Dienstag, 16. Februar 2016

Brauchst du Muskeltraining zum Abnehmen?

Muskelübungen sind ein Thema, vor dem ich mich gerne drücke. Kann man nicht auch ohne Muskeltraining abnehmen? Braucht man Muskelübungen zwingend zum Abnehmen? Wie oft muss ich trainieren? Muss ich dazu ins Fitnessstudio? Wie finde ich passende Übungen?

Bei Muskelübungen habe ich immer das Gefühl, am meisten falsch machen zu können. Vielleicht ist das aber auch nur der innere Schweinehund, der aus mir spricht.

Der innere Schweinehund hat beim Thema Muskeltraining immer leichtes Spiel. Die Workouts sind - wenn man sie richtig ausführt - anstrengend. Schon nach wenigen Minuten beginnt der beanspruchte Muskel zu glühen und man hat das Gefühl, keine Sekunde mehr irgendeine Bewegung ausführen zu können. Was wiederum den Beweis für den furchtbaren Trainingszustand liefert, in dem man sich befindet.

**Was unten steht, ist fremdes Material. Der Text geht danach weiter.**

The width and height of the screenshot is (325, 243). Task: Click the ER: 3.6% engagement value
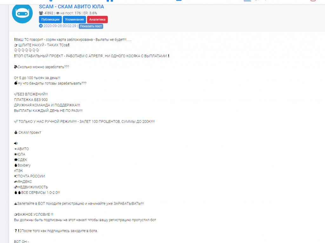(90, 13)
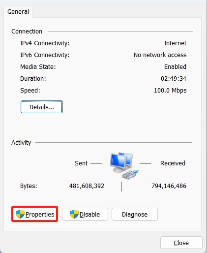Click the Activity section heading
The height and width of the screenshot is (253, 207).
tap(21, 143)
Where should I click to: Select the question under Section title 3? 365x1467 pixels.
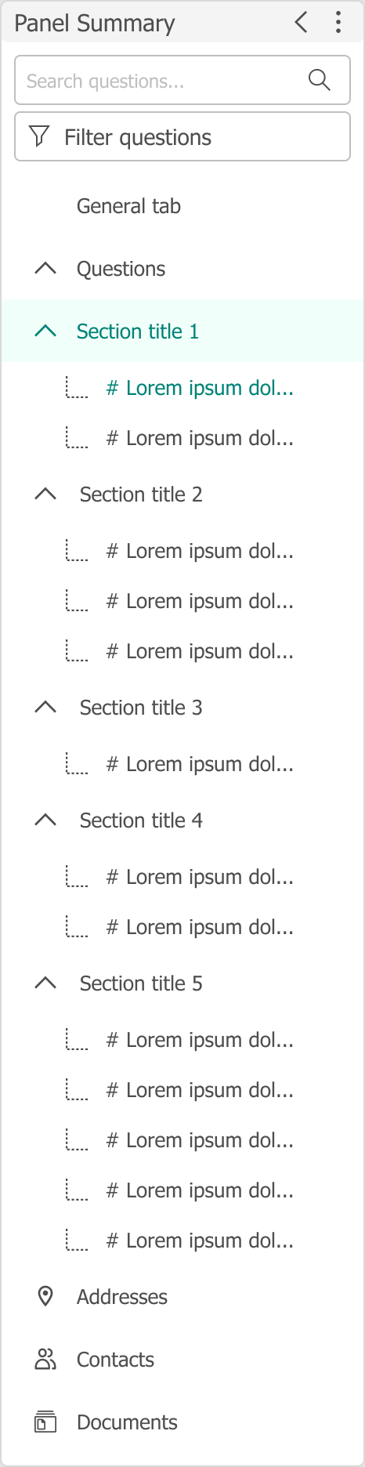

Außerdem nimmt man doch mit leichtem, regelmäßigen Ausdauer-Workout auch hervorragend ab. Warum also die Plackerei? Weil dein Körper ein Gewohnheitstier ist und er immer wieder neue Reize braucht. Wenn nichts mehr auf die altbewährte Methode vorwärts geht, ist es wahrscheinlich Zeit, die Muskeln gegen den inneren Schweinehund spielen zu lassen.

Entschließt man sich zum regelmäßigen Workout, muss man jedoch starke Nerven mitbringen. Denn das Muskeltraining ist furchtbar demotivierend. Du beginnst bei Level -3568. Mindestens. Deine Muskeln, aus dem Tiefschlaf geweckt, erschrecken dermaßen, dass sie nur langsam in die Gänge kommen. Klartext: Muskelaufbau ist eine verdammt langwierige Sache. Es dauert, bis vor allem frau erste Ergebnisse und Leistungssteigerungen bemerken kann.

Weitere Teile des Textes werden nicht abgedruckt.